▶ Work request A
Answer these questions about the Hasidic wedding article, one per line:
(i) Which news site published an article about the secrecy around a large wedding before the event?
(ii) In which Brooklyn neighborhood was Monday's wedding held?
(iii) What words were on the large tapestries hung to cover windows into the hall?
▶ Work request B
How would you say this sentence from the Hasidic wedding article in Spanish: "Photos and video from the wedding held Monday in Brooklyn’s Borough Park neighborhood made clear that the first version of the story was accurate."
▶ Work request C
Can you write the next few sentences of the Hasidic wedding article, picking up after its last sentence?

··· Page extract ···

Thousands attend Hasidic wedding in Brooklyn, many from Europe and Israel

When the Yiddish newspaper Der Blatt set out to explain how a massive wedding for the grandson of the Satmar grand rabbi took place despite pandemic limits on gatherings, it waited until after the event to reveal all the details.

Another Orthodox news site took a different approach this week: JDN, an Israeli site, published an article before a large wedding about the secrecy involved in its planning, then replaced the article with another version that said the affair would be small and in keeping with COVID rules.
Photos and video from the wedding held Monday in Brooklyn’s Borough Park neighborhood made clear that the first version of the story was accurate.
They show that hundreds, if not thousands, of guests packed into the main synagogue of one faction of Bobov Hasidism on Monday night to celebrate the wedding of the youngest son of Rabbi Ben Zion Halberstam, the grand rabbi of the sect. Videos circulated the next day over WhatsApp showed a packed wedding hall with thousands of people and no masks in sight. Large tapestries with the words “mazel tov” were hung from a wall to cover windows into the hall.

··· Raw data ···

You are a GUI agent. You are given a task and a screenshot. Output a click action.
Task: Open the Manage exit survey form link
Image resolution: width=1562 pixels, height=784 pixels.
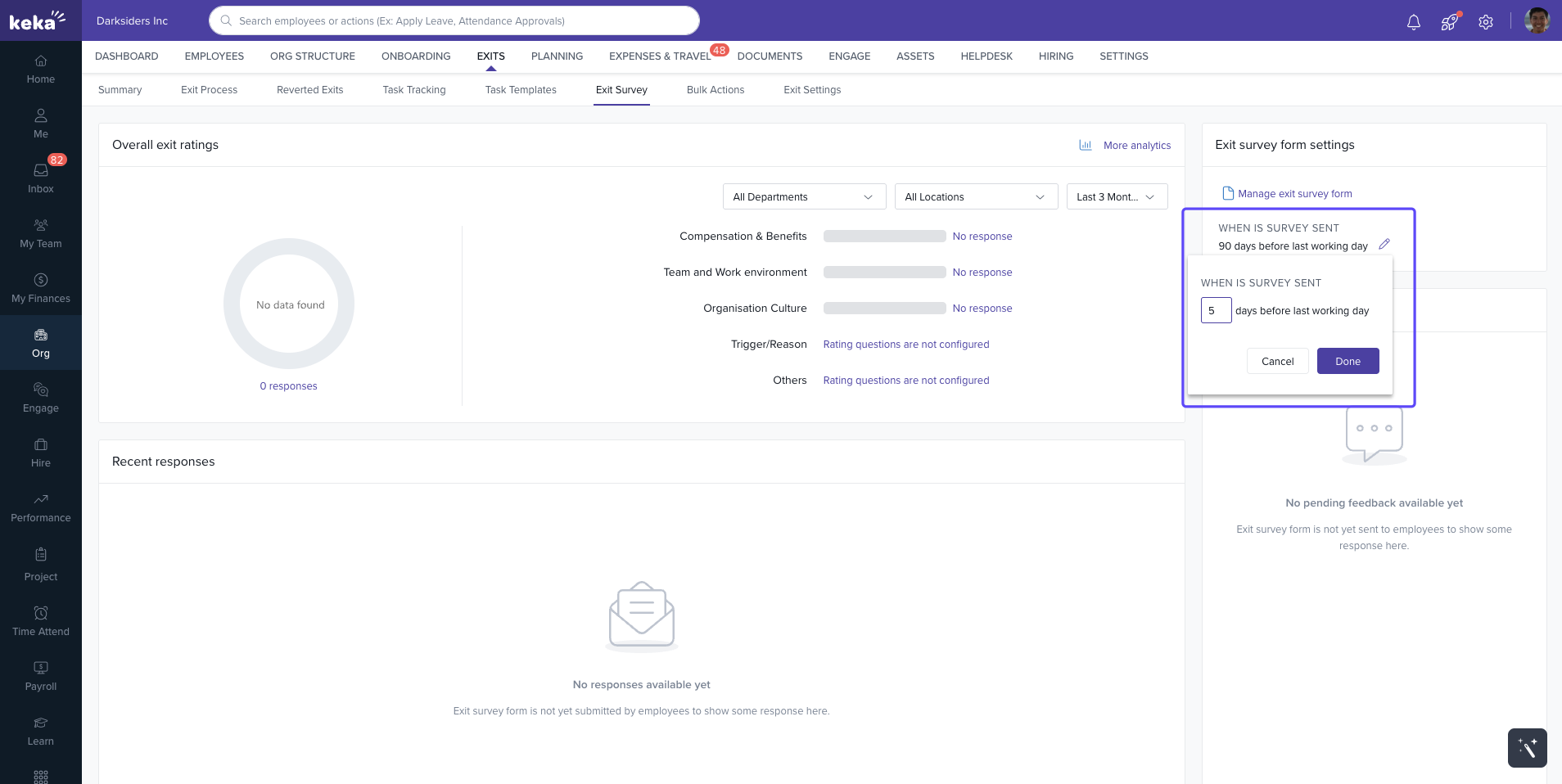click(x=1293, y=194)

···

▶ Written response A
(i) JDN, an Israeli site
(ii) Borough Park
(iii) "mazel tov"

▶ Written response B
Las fotos y el video de la boda celebrada el lunes en el barrio de Borough Park, en Brooklyn, dejaron claro que la primera versión de la historia era correcta.

▶ Written response C
The wedding is the latest example of the lack of compliance in Hasidic communities with protocols meant to stop the spread of the coronavirus. And perhaps more troubling for authorities hoping to stop these events, it is yet another example of the degree to which members of the Hasidic community are willing to keep secret violations of public health guidance that put lives in jeopardy as COVID cases rise across the country and a new more contagious variant of the disease continues to spread in the United States and around the world.
JDN, the Israeli news site that revealed the wedding plans on Monday, made clear the extent to which wedding organizers made sure to keep the event under wraps — even though, according to the news site, thousands attended and hundreds came from Europe and Israel to do so.
“Conditions make it very difficult to hold mass events, but the Bobov Hasidic group, one of the largest Hasidic groups in the United States, did everything to make the wedding take place on the better side, properly for the wedding of the youngest son of the grand rabbi for whom many anticipate a bright future,” according to the article published Monday.
It continued:
“It is a difficult task to organize a mass wedding in such tumultuous days. Even if you have managed to find a respectable venue, the heart is not at peace, because at any given moment you are exposed to the danger of whistleblowing and the police forces will be on their way to the place and the celebration subsides. If in Israel there are concerns, in the United States of America all the more so.”
The article went on to explain that the location of the wedding was not made clear until immediately before its start and that guests were warned not to take any photos or videos of the event.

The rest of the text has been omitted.